1.         Impoundment

            In determining whether an inventory search is reasonable, the threshold inquiry involves the propriety of the impoundment “since the act of impoundment gives rise to the need for and justification of the inventory.  If impoundment is not necessary, then the concomitant search is unreasonable.”  State v. Goodrich, 256 N.W.2d 506, 510 (Minn. 1977).  Hensley argues that the district court erred in concluding that the impoundment was proper.

Police may take automobiles into custody “[i]n the interests of public safety” and as part of their “community caretaking functions.”  South Dakota v. Opperman, 428 U.S. 364, 368, 96 S. Ct. 3092, 3097 (1976) (quotation omitted).  Police officers have the authority to impound vehicles that impede traffic or threaten public safety.  Id. at 369, 96 S. Ct. at 3097.  But “[t]he state’s interest in impounding must outweigh the individual’s Fourth Amendment right to be free of unreasonable searches and seizures.”  Goodrich, 256 N.W.2d at 510.  In enforcing state and local parking and traffic laws, a towing authority may not tow, or allow or require the towing of, a motor vehicle from public property for a parking or traffic violation until four hours after issuance of the traffic ticket or citation.  Minn. Stat. § 169.041, subd. 3 (2000).

            Hensley argues that, because his vehicle was neither a threat to public safety and did not impede traffic, the vehicle was not properly impounded.  See Opperman, 428 U.S. at 368, 96 S. Ct. at 3097 (stating that automobiles are frequently taken into police custody in the interests of public safety and as part of their community caretaking functions).  Further, he argues that the officer failed to write a citation and wait at least four hours prior to towing, as required by statute.  Minn. Stat. § 169.041, subds. 2, 3.  As a result of these failures, he contends, the impoundment of his vehicle was unreasonable and unnecessary.  Consequently, the inventory search was invalid and produced inadmissible evidence. 

The record confirms that Hensley’s parked vehicle did not impede traffic and was not a threat to public safety.  Further, the record reflects that the officer did not abide by the four-hour statutory requirement ofMinn. Stat. § 169.041, subd. 3.  But there are exceptions to the four-hour requirement, one of which is that “a law enforcement official has probable cause to believe that the vehicle is stolen, or that the vehicle constitutes or contains evidence of a crime and impoundment is reasonably necessary to obtain or preserve the evidence.”  Minn. Stat. § 169.041, subd. 4(11) (2000). 

Here, the officer learned that the current tab displayed on Hensley’s license plate did not correspond with the computerized registration information.  The record reflects that the officer called for impoundment of the vehicle after determining that the tabs were from another vehicle and that the vehicle was not registered in Hensley’s name.  These facts reasonably support an inference that the vehicle was stolen or, at the very least, that impoundment was necessary to preserve evidence related to the crime of improper registration tabs.  See Minn. Stat. § 168.36, subd. 1 (2000) (prohibiting use of vehicle without proper registration or with improper registration tabs on vehicle).  Although the law allows for confiscation of a license plate as the proper procedure for violations under Minn. Stat. § 168.36, given the totality of the circumstances, the officer determined that impoundment was necessary.  See Minn. Stat. § 168.36, subd. 4 (2000) (providing that “[i]f a peace officer stops a motor vehicle and determines, through a check of the motor vehicle registration record system, that the vehicle is being operated while the certificate of registration for the vehicle is revoked, the officer may immediately seize the vehicle’s registration plates and destroy the plates or return them to the commissioner of public safety”); see also United States v. Cortez, 449 U.S. 411, 418, 101 S. Ct. 690, 695 (1981) (recognizing that officers may base suspicions on inferences and deductions from police training or experience).  The suspicion here was compounded by the officer’s observation of Hensley’s evasive behavior.  And “[t]he police will generally be able to justify an inventory when it becomes essential for them to take custody of and responsibility for a vehicle due to the incapacity or absence of the owner, driver, or any responsible passenger.”  City of St. Paul v. Myles, 298 Minn. 298, 304, 218 N.W.2d 697, 701 (1974).  Here, Hensley had disappeared and his car, in its current condition, could not be moved legally without being towed.  Given all of the facts that the officer was confronted with, impoundment was justified.

## [Provided data]
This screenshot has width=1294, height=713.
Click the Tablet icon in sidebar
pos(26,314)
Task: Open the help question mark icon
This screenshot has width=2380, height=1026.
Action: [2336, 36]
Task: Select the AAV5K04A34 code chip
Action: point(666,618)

## [Problem to work on]
Please pull out the stretch of the impoundment passage above from "In determining whether" through "impoundment was proper.", copied word for word.

## [Response below]
In determining whether an inventory search is reasonable, the threshold inquiry involves the propriety of the impoundment “since the act of impoundment gives rise to the need for and justification of the inventory.  If impoundment is not necessary, then the concomitant search is unreasonable.”  State v. Goodrich, 256 N.W.2d 506, 510 (Minn. 1977).  Hensley argues that the district court erred in concluding that the impoundment was proper.